Well from this opinion piece I'm told China is but a
paper dragon when compared to the almighty usa military
If this is truly how the world is seen thru the eyes of the CW which I believe it is, we in the CW are truly fucked
Enjoy the giggles
The China Phantom
Yes, we’re a trading nation. The recent (and future) military spend-up has been premised[ on the alleged need to deter China from shutting down the vital trade routes that run through the South China Sea. But… Wait a second. Those trade routes may be vital to us, but they’re even more vital to China as a route for their exports and imports (e.g. oil) on which the troubled Chinese economy depends. Why on earth would China shut down its own economic lifeline? Answer: It wouldn’t.
The same goes for the threat China poses to Taiwan. Much as China may huff and puff, it has little capacity to follow on through. For starters, China has only a handful of the transit and landing craft that would be required to transport the hundreds of thousands of troops necessary for a successful invasion, and – fatally – that invasion force would be sailing for days and days across the open sea, where it would be a sitting duck for attacks by air, and by submarines.
Could China’s own air power have already pounded Taiwan’s defences into submission, pre-invasion? No. Taiwan’s defences are set well back within heavily armoured mountain redoubts. Basically, the Taiwan invasion scenario is a fantasy. Yet it is being peddled as a scary justification for those lucrative AUKUS (and NZDF) military contracts.
Paper dragons
No doubt, China has the troops and the national pride to fight a very solid defence of its homeland. Even on that score though, it is vulnerable. China has 14 countries on its borders, and many of those neighbours are not its friends. China is also ringed by huge US military bases, including those in South Korea, Guam and Okinawa. It is not at all self-sufficient in oil, so would have limited capacity to sustain a defence of even its own territory.
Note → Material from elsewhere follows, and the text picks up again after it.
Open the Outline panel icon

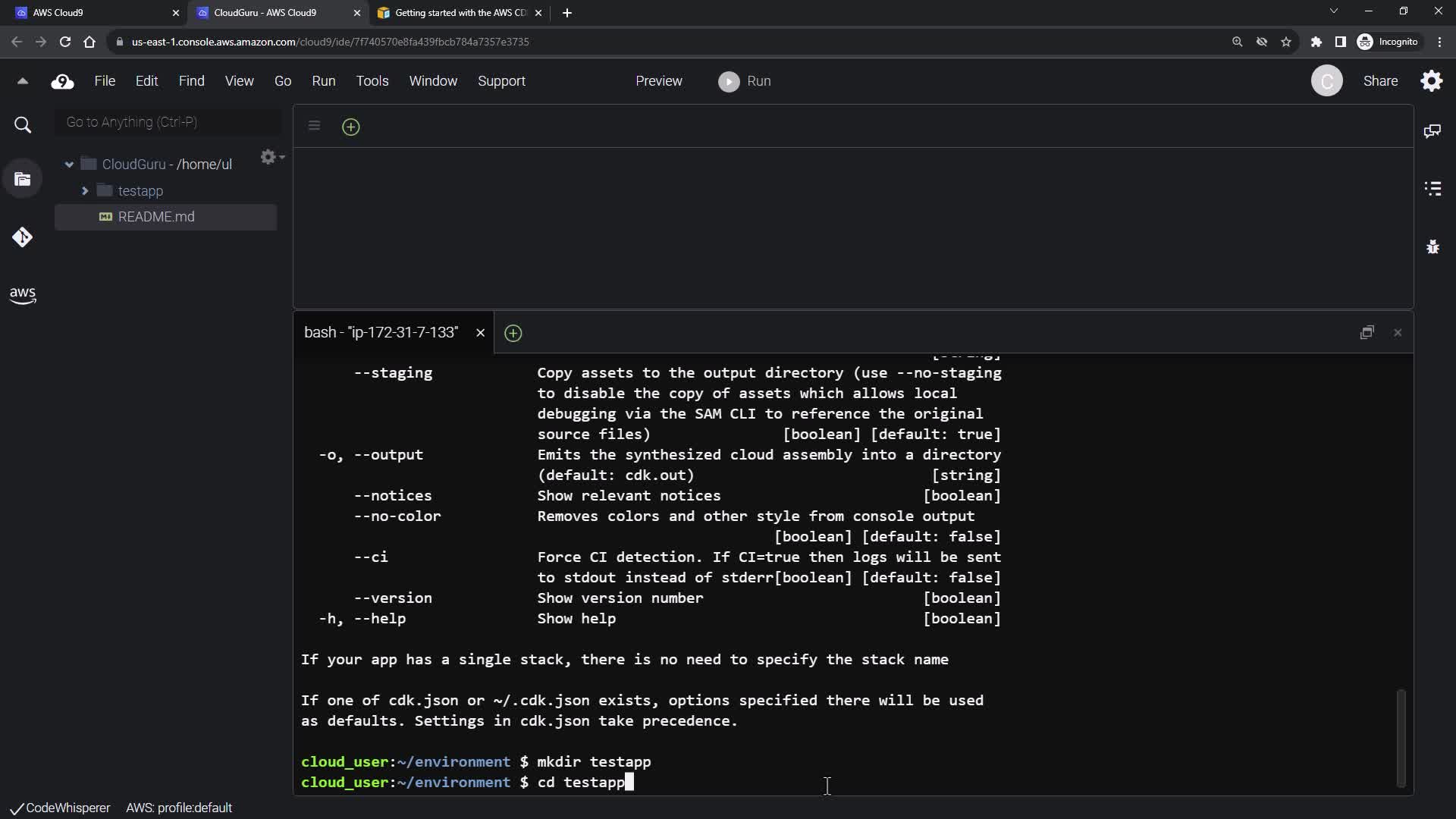1432,189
As explained below, its ability to project military force beyond its shores is not impressive.
So here’s the thing. We have no need to spend money on building up our military capabilities, because China is already at a massive military disadvantage, when compared to the US and its allies on every conceivable measure: nuclear and conventional arms, air, sea, and land power, command and control communication cyber systems, and the extent of recent war-fighting experience.
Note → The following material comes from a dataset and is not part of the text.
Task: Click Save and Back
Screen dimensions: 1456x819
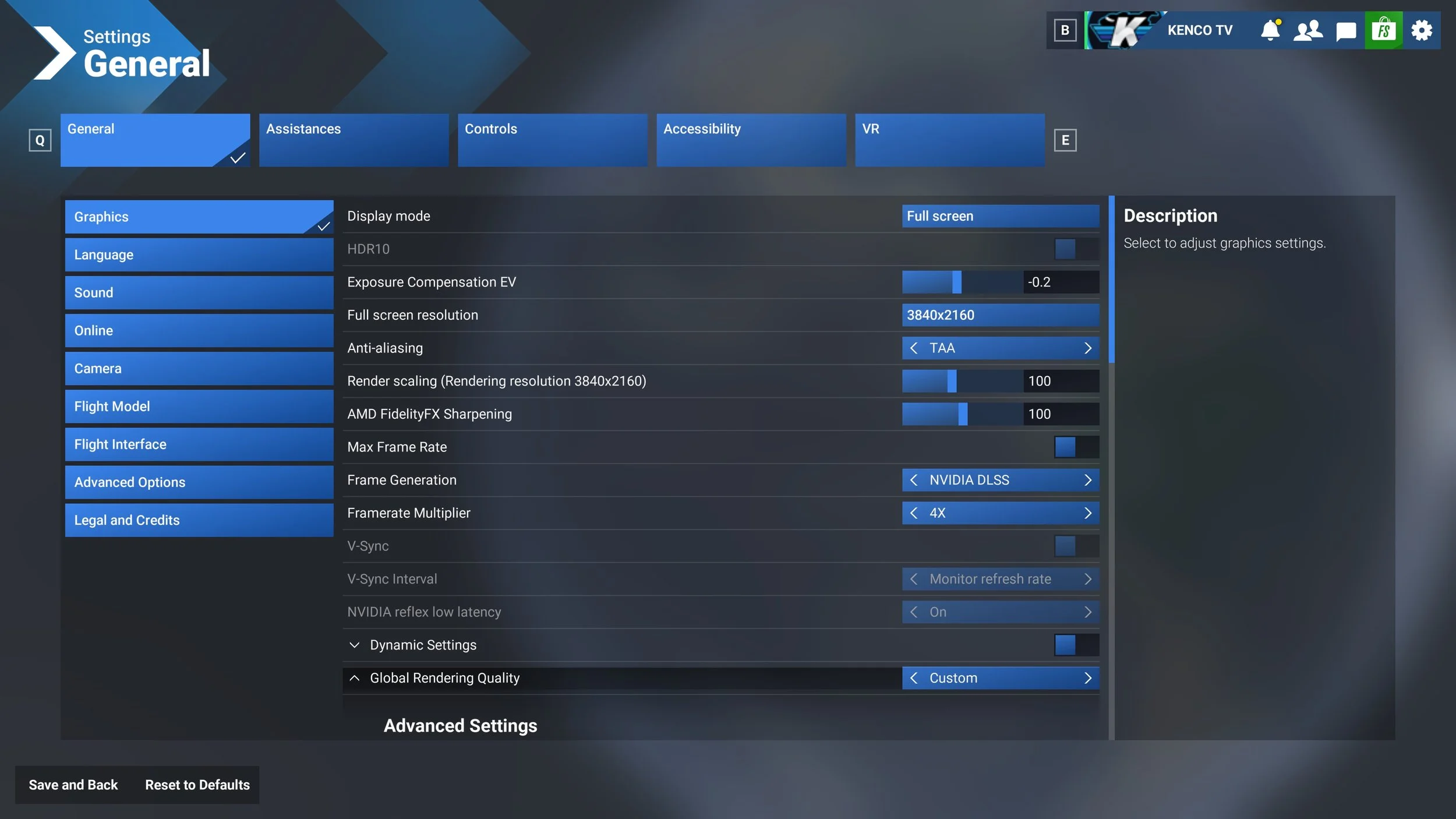Action: (x=73, y=785)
Tedious though this exercise may be, I’m going to spell out some of those major imbalances, if only because the myths about the military threat posed by China are so prevalent, and so routinely taken as gospel. For this purpose, I’ve drawn heavily on the military assessments made by the U.S. Air Force’s Journal of Indo-Pacific Affairs. Only 18 months ago, the assessment by these USAF academics began with this telling observation:
The United States enjoys overwhelming advantages over China. The United States outweighs China in terms of gross domestic product (GDP), technology, and military spending. China’s GDP is 15 percent of global GDP, compared to 24 percent of the United States. The United States retains a technological edge in key areas like command, control, communications, computers, intelligence, surveillance, and reconnaissance (C4ISR) and air, surface, and undersea weapon systems. The United States has spent $19 trillion on its military since the end of the Cold War. This spending is $16 trillion more than China spent, and is nearly as much as the rest of the world’s combined [military]expenditure during the same period.
Moreover, the US has been fighting conventional and unconventional wars on every continent for decades… In places like Korea, Vietnam, Panama, Grenada, the First Gulf War, Iraq and Afghanistan. China’s untried military has no external battlefield experience whatsoever. The US has military bases and alliances in Europe, the Middle East, and Asia, from which it can speedily deploy its forces into any location on the planet. China’s military outreach is minimal, and its defence alliances are just as threadbare. In recent years, the mode of warfare has shifted, but even then ( see below) the US is overwhelmingly dominant.
In the post–Cold War world, the United States achieved dominance through AirLand Battle. Now the United States is shifting its military assets to the Indo-Pacific as it prepares for a SeaAir Battle…..
Right. But China would be vastly out of its depth in any Sea/Air battle waged in the Indo- Pacific. The US operates 11 carrier groups and enjoys clear maritime supremacy.
The United States is in a familiar terrain in the Indo-Pacific, having fought during World War II, the Korean War, and the Vietnam War. INDOPACOM accounts for 60 percent of USN, 55 percent of the US Army, and 40 percent of US Marine Corps
If push did ever come to shove, it would be a brutal mismatch:
In a full-scale war China would be decimated by the nuclear and conventionally superior US military. China has not dealt with any external crisis, nor has fought full-scale wars in modern history. A technological gap exists between the United States and China. They definitely are not in the same league.